TEXTO DE LA PÁGINA -
━━━━━━━━
Además, la Fiscalía General de la República (FGR), que debería perseguir y encarcelar criminales, ha dejado como sello principal un debilitamiento aún mayor del Estado de derecho. A la FGR y al presidente la procuración de justicia les interesa solo con fines políticos. En su conferencia de prensa diaria López Obrador habla de expedientes judiciales pero para fustigar opositores, emprender vendettas personales o alimentar discursos propagandísticos para culpar de todos los males del presente a los gobiernos del pasado. No se habla de capos detenidos, de bandas desmanteladas, de sentencias contra quienes desaparecen y matan mujeres, ni de carpetas de investigación contra los poderosos cárteles que se extienden territorialmente y se empoderan financiera y políticamente.
La sociedad mexicana parece acostumbrada a la violencia, resignada a que ningún gobierno es capaz de lograr que haya seguridad. Lo han intentado sin éxito administraciones de los tres partidos políticos más importantes. Ante ello, López Obrador, montado en esta resignación social que no le cobró en las elecciones pasadas el fracaso, insiste en dar cifras y promesas desgastadas.
Que el combate a la delincuencia es un fracaso estrepitoso ya lo sabemos todos, solo falta que el presidente se dé cuenta y quiera rectificar el camino. No habrá manera de que haya una mejoría si el tema no le interesa al presidente, pues sin su aprobación el gobierno en general no mueve un dedo. Ojalá lo entienda antes de que sea demasiado tarde.
━━━━━━━━
QUÉ HACER -
Contesta con datos del texto sobre la violencia en México:
1. ¿Qué debería hacer la Fiscalía General de la República?
2. ¿Las administraciones de cuántos partidos políticos han intentado sin éxito lograr la seguridad?
3. ¿Qué hace el gobierno en general sin la aprobación del presidente?

MATERIAL PROPORCIONADO -
━━━━━━━━
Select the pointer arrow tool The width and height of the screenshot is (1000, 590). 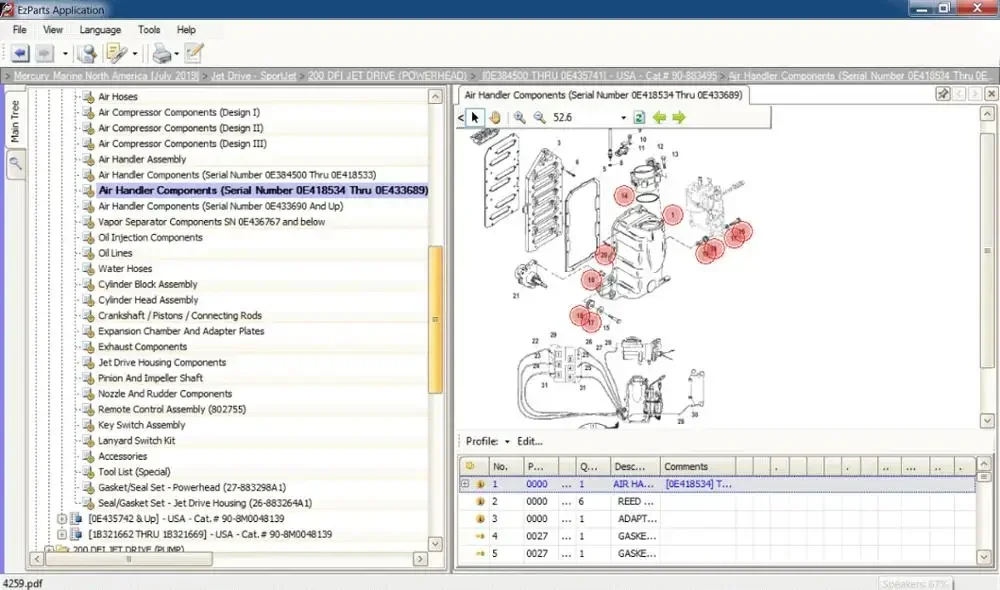click(475, 118)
━━━━━━━━
LA SOLUCIÓN -
1. Perseguir y encarcelar criminales.
2. De los tres partidos políticos más importantes.
3. No mueve un dedo.